Extend the text on 4-Chlorophenylisobutylamine, picking up after its final sentence.

* Text provided *
══════════════════════════════
Chemical and physical data
- Formula: C_{10}H_{14}ClN
- Molar mass: 183.68 g·mol^{−1}
- 3D model (JSmol): Interactive image;
- SMILES Clc1ccc(cc1)CC(N)CC;
- InChI InChI=1S/C10H14ClN/c1-2-10(12)7-8-3-5-9(11)6-4-8/h3-6,10H,2,7,12H2,1H3; Key:BDZUAWTZJXBMLX-UHFFFAOYSA-N;

= 4-Chlorophenylisobutylamine =

Entactogen and stimulant drug of the phenethylamine class

4-Chlorophenylisobutylamine (4-CAB, AEPCA), also known as 4-chloro-α-ethylphenethylamine, is an entactogen and stimulant drug of the phenethylamine, amphetamine, and phenylisobutylamine families. It is an analogue of para-chloroamphetamine (PCA) where the alpha position methyl has been replaced with an ethyl group.
══════════════════════════════
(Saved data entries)
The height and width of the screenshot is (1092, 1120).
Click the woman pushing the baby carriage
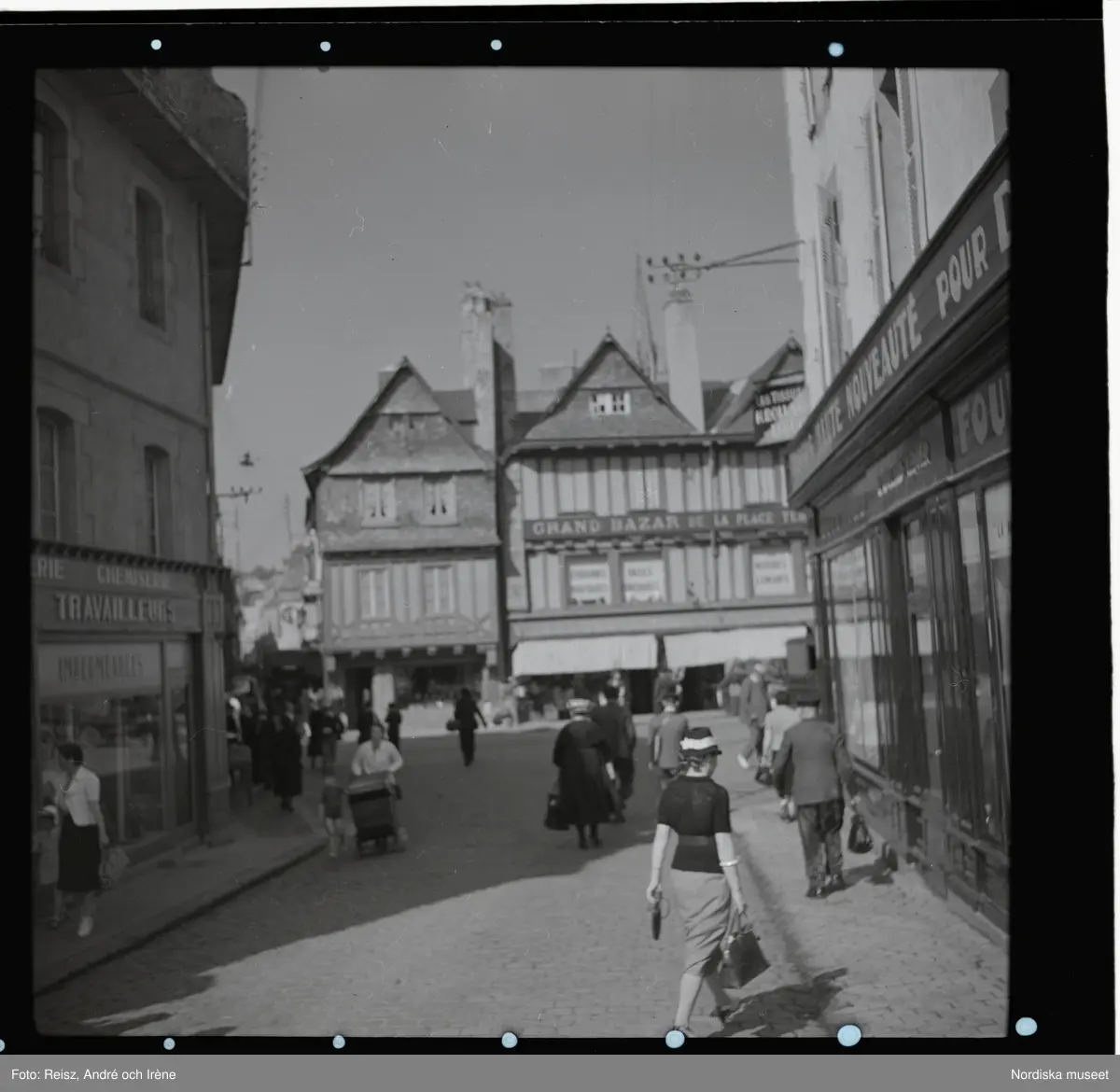tap(375, 758)
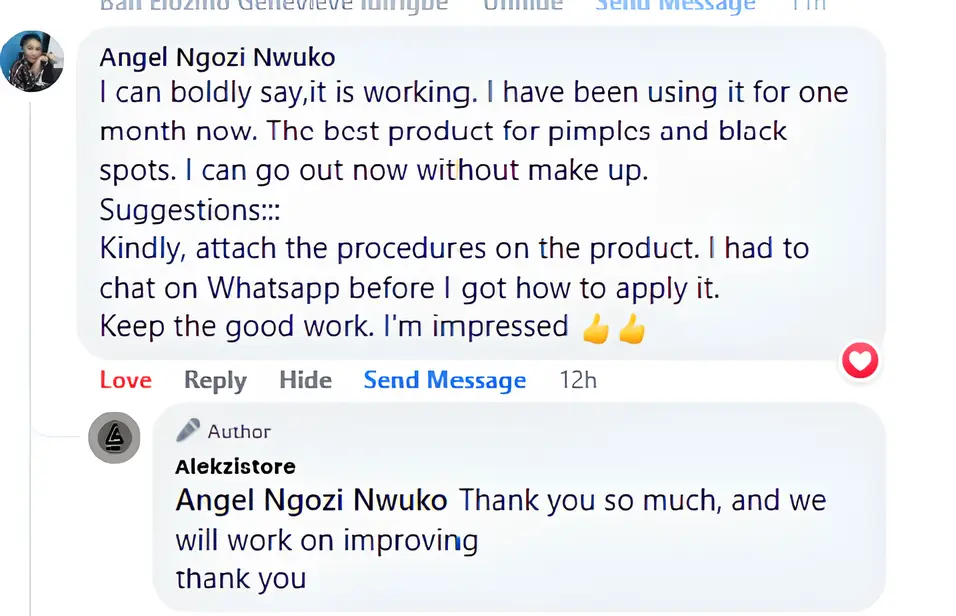Click Angel Ngozi Nwuko mention in Alekzistore's reply
The height and width of the screenshot is (616, 956).
coord(312,500)

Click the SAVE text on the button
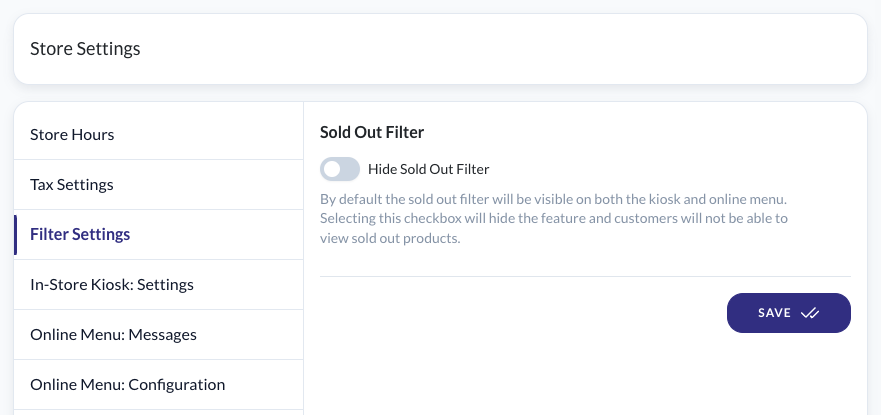(774, 313)
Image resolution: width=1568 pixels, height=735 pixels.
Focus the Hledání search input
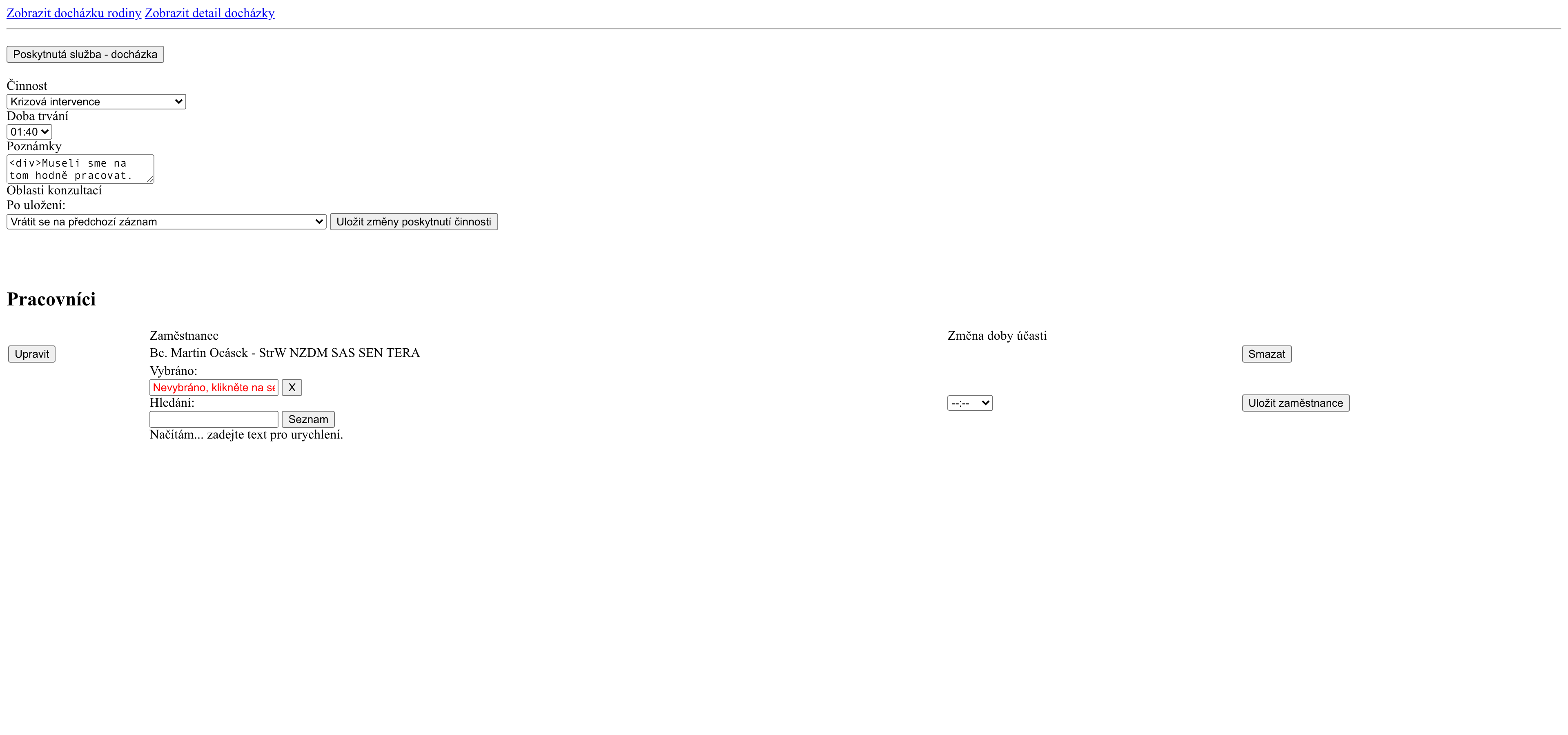coord(214,419)
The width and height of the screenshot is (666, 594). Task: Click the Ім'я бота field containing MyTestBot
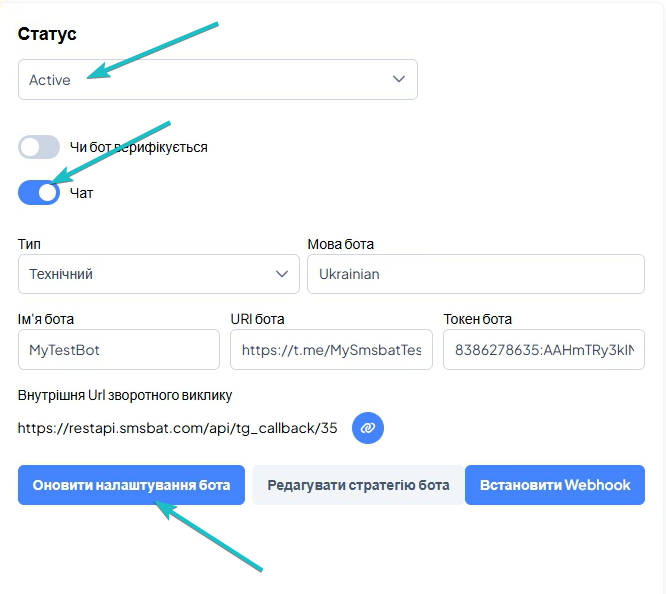click(x=118, y=350)
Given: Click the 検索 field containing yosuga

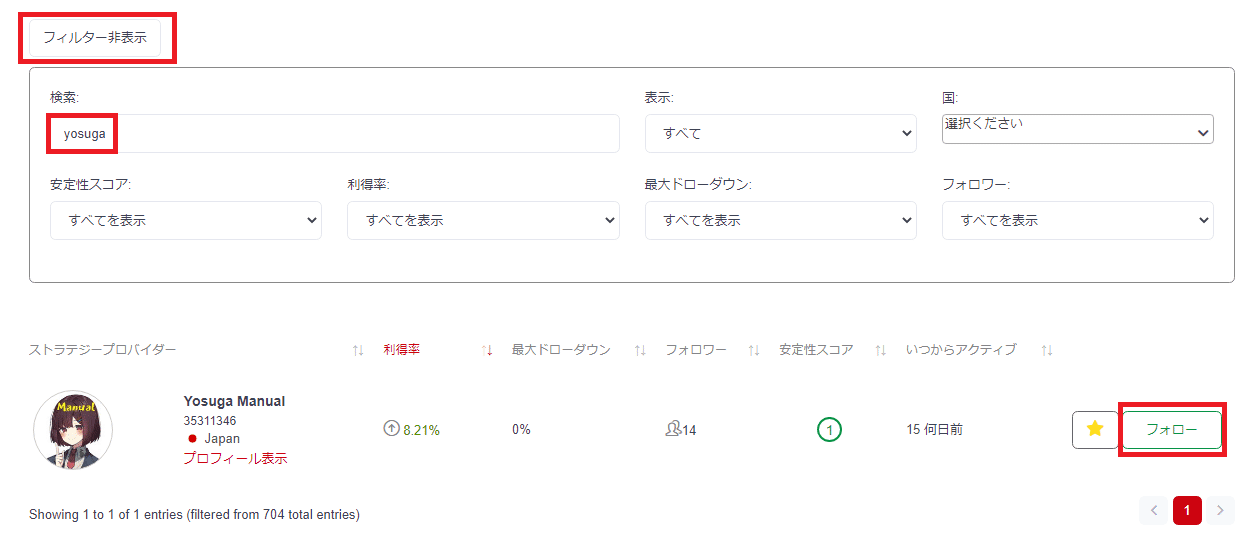Looking at the screenshot, I should (x=335, y=133).
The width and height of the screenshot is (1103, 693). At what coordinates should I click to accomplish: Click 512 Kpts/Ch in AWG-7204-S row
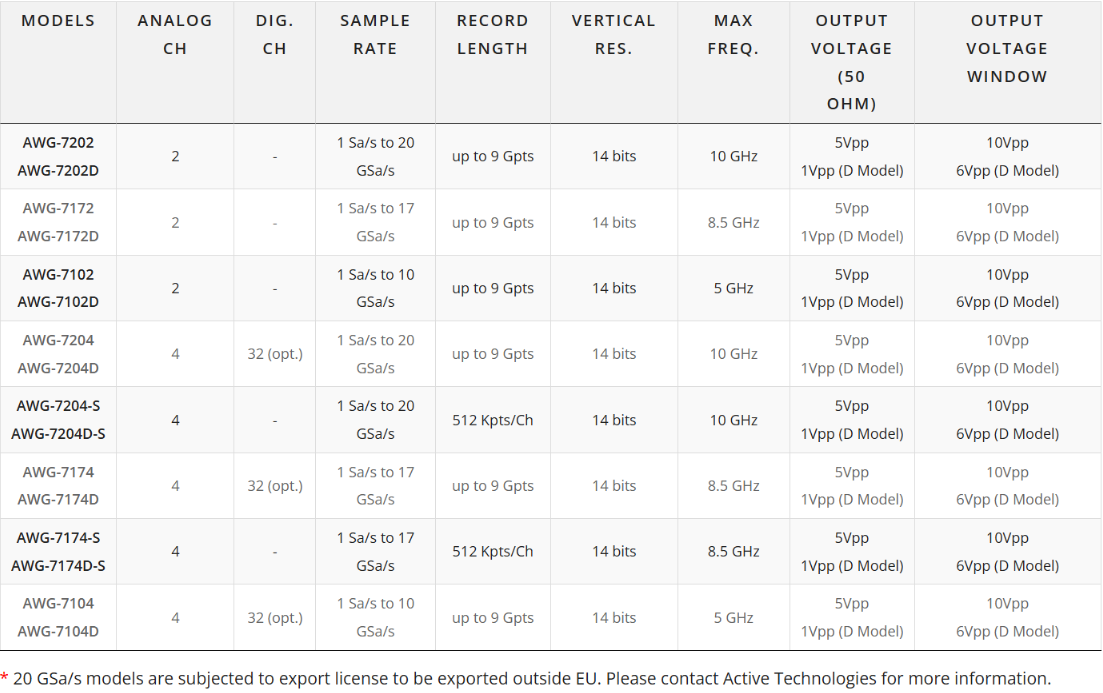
══════════════════════════════
* Result *
In comparison to PCA, 4-CAB is approximately 2- and 5-fold less potent at inhibiting the reuptake of serotonin (IC_{50} = 330 nM) and dopamine (IC_{50} = 2,343 nM), respectively, and is about 3-fold less potent in substituting for MDMA in animals in drug discrimination assays. Though its dopaminergic activity is significantly attenuated compared to PCA, unlike the case of MBDB, it is not abolished, and is actually similar to that of MDMA.

Relative to PCA, 4-CAB is also substantially less effective as a serotonergic neurotoxin. A single 10 mg/kg administration of PCA to rats produces an approximate 80% decrease in serotonin markers as observed 1 week later. In contrast, 11 mg/kg and 22 mg/kg doses of 4-CAB result in only 20% and 50% decreases, respectively. This is once again similar to MDMA which causes a 40-60% reduction with a single 20 mg/kg dose.